• WHAT NEEDS TO BE DONE: Set down each line of the listing exactly as it reads.

[Start of section]

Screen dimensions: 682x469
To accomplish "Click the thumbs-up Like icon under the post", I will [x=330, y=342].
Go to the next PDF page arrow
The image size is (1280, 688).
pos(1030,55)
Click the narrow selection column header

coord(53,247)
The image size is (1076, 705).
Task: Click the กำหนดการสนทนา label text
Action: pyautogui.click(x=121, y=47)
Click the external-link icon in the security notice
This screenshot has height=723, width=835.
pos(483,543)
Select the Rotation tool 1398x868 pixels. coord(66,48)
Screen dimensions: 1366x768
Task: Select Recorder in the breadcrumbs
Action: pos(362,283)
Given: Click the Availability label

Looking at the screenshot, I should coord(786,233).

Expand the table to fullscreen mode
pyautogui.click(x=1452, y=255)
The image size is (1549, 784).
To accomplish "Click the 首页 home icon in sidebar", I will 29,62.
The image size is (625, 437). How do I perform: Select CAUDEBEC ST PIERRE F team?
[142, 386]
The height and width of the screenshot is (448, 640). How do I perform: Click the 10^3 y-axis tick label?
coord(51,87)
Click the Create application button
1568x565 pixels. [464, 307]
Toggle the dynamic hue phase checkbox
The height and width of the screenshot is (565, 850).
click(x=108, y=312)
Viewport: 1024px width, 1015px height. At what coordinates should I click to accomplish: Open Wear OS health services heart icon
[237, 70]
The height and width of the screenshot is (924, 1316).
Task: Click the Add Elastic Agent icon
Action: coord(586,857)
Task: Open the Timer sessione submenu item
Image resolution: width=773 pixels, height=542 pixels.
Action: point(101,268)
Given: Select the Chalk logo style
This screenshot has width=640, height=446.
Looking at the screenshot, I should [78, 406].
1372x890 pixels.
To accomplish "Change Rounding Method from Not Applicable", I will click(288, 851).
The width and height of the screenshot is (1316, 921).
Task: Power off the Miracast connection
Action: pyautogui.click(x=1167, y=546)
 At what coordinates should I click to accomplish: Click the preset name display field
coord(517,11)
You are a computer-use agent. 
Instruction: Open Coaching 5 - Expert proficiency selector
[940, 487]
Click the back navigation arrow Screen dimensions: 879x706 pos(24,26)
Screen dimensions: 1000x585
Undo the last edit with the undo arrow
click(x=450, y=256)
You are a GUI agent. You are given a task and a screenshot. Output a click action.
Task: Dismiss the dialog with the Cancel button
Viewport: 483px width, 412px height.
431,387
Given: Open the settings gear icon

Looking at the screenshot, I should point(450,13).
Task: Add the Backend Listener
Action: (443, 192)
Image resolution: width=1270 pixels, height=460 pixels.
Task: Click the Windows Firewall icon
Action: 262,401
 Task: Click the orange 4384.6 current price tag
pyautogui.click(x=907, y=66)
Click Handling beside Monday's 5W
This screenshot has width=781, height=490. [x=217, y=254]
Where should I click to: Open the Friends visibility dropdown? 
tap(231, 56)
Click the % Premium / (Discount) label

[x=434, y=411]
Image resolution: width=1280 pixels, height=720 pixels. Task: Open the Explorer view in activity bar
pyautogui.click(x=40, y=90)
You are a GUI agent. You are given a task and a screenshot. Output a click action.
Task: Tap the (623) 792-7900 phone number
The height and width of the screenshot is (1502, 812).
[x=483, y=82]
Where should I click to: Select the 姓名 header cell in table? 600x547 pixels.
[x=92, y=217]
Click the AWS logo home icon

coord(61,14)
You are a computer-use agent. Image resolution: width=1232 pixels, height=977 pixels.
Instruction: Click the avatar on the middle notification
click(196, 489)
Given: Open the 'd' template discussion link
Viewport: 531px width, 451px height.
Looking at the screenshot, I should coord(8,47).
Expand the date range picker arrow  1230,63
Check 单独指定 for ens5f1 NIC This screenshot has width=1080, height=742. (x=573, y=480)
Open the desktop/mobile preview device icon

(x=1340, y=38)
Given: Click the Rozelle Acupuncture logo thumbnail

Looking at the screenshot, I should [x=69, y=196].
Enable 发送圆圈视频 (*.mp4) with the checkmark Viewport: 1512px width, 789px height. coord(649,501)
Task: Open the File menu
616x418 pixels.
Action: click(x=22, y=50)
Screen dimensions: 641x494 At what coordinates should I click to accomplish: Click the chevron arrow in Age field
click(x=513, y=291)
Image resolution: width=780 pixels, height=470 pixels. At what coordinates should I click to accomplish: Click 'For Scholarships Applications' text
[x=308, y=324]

[End of section]

• WRITTEN ANSWER:
Screen dimensions: 682x469
To accomplish "Click the thumbs-up Like icon under the post", I will [x=330, y=342].
Go to the next PDF page arrow
The image size is (1280, 688).
pos(1030,55)
Click the narrow selection column header

coord(53,247)
The image size is (1076, 705).
Task: Click the กำหนดการสนทนา label text
Action: pyautogui.click(x=121, y=47)
Click the external-link icon in the security notice
This screenshot has height=723, width=835.
pos(483,543)
Select the Rotation tool 1398x868 pixels. coord(66,48)
Screen dimensions: 1366x768
Task: Select Recorder in the breadcrumbs
Action: pos(362,283)
Given: Click the Availability label

Looking at the screenshot, I should coord(786,233).

Expand the table to fullscreen mode
pyautogui.click(x=1452, y=255)
The image size is (1549, 784).
To accomplish "Click the 首页 home icon in sidebar", I will 29,62.
The image size is (625, 437). How do I perform: Select CAUDEBEC ST PIERRE F team?
[142, 386]
The height and width of the screenshot is (448, 640). How do I perform: Click the 10^3 y-axis tick label?
coord(51,87)
Click the Create application button
1568x565 pixels. [464, 307]
Toggle the dynamic hue phase checkbox
The height and width of the screenshot is (565, 850).
click(x=108, y=312)
Viewport: 1024px width, 1015px height. At what coordinates should I click to accomplish: Open Wear OS health services heart icon
[237, 70]
The height and width of the screenshot is (924, 1316).
Task: Click the Add Elastic Agent icon
Action: coord(586,857)
Task: Open the Timer sessione submenu item
Image resolution: width=773 pixels, height=542 pixels.
Action: point(101,268)
Given: Select the Chalk logo style
This screenshot has width=640, height=446.
Looking at the screenshot, I should [78, 406].
1372x890 pixels.
To accomplish "Change Rounding Method from Not Applicable", I will click(288, 851).
The width and height of the screenshot is (1316, 921).
Task: Power off the Miracast connection
Action: pyautogui.click(x=1167, y=546)
 At what coordinates should I click to accomplish: Click the preset name display field
coord(517,11)
You are a computer-use agent. 
Instruction: Open Coaching 5 - Expert proficiency selector
[940, 487]
Click the back navigation arrow Screen dimensions: 879x706 pos(24,26)
Screen dimensions: 1000x585
Undo the last edit with the undo arrow
click(x=450, y=256)
You are a GUI agent. You are given a task and a screenshot. Output a click action.
Task: Dismiss the dialog with the Cancel button
Viewport: 483px width, 412px height.
431,387
Given: Open the settings gear icon

Looking at the screenshot, I should point(450,13).
Task: Add the Backend Listener
Action: (443, 192)
Image resolution: width=1270 pixels, height=460 pixels.
Task: Click the Windows Firewall icon
Action: 262,401
 Task: Click the orange 4384.6 current price tag
pyautogui.click(x=907, y=66)
Click Handling beside Monday's 5W
This screenshot has width=781, height=490. [x=217, y=254]
Where should I click to: Open the Friends visibility dropdown? 
tap(231, 56)
Click the % Premium / (Discount) label

[x=434, y=411]
Image resolution: width=1280 pixels, height=720 pixels. Task: Open the Explorer view in activity bar
pyautogui.click(x=40, y=90)
You are a GUI agent. You are given a task and a screenshot. Output a click action.
Task: Tap the (623) 792-7900 phone number
The height and width of the screenshot is (1502, 812).
[x=483, y=82]
Where should I click to: Select the 姓名 header cell in table? 600x547 pixels.
[x=92, y=217]
Click the AWS logo home icon

coord(61,14)
You are a computer-use agent. Image resolution: width=1232 pixels, height=977 pixels.
Instruction: Click the avatar on the middle notification
click(196, 489)
Given: Open the 'd' template discussion link
Viewport: 531px width, 451px height.
Looking at the screenshot, I should coord(8,47).
Expand the date range picker arrow  1230,63
Check 单独指定 for ens5f1 NIC This screenshot has width=1080, height=742. (x=573, y=480)
Open the desktop/mobile preview device icon

(x=1340, y=38)
Given: Click the Rozelle Acupuncture logo thumbnail

Looking at the screenshot, I should [x=69, y=196].
Enable 发送圆圈视频 (*.mp4) with the checkmark Viewport: 1512px width, 789px height. coord(649,501)
Task: Open the File menu
616x418 pixels.
Action: click(x=22, y=50)
Screen dimensions: 641x494 At what coordinates should I click to accomplish: Click the chevron arrow in Age field
click(x=513, y=291)
Image resolution: width=780 pixels, height=470 pixels. At what coordinates should I click to accomplish: Click 'For Scholarships Applications' text
[x=308, y=324]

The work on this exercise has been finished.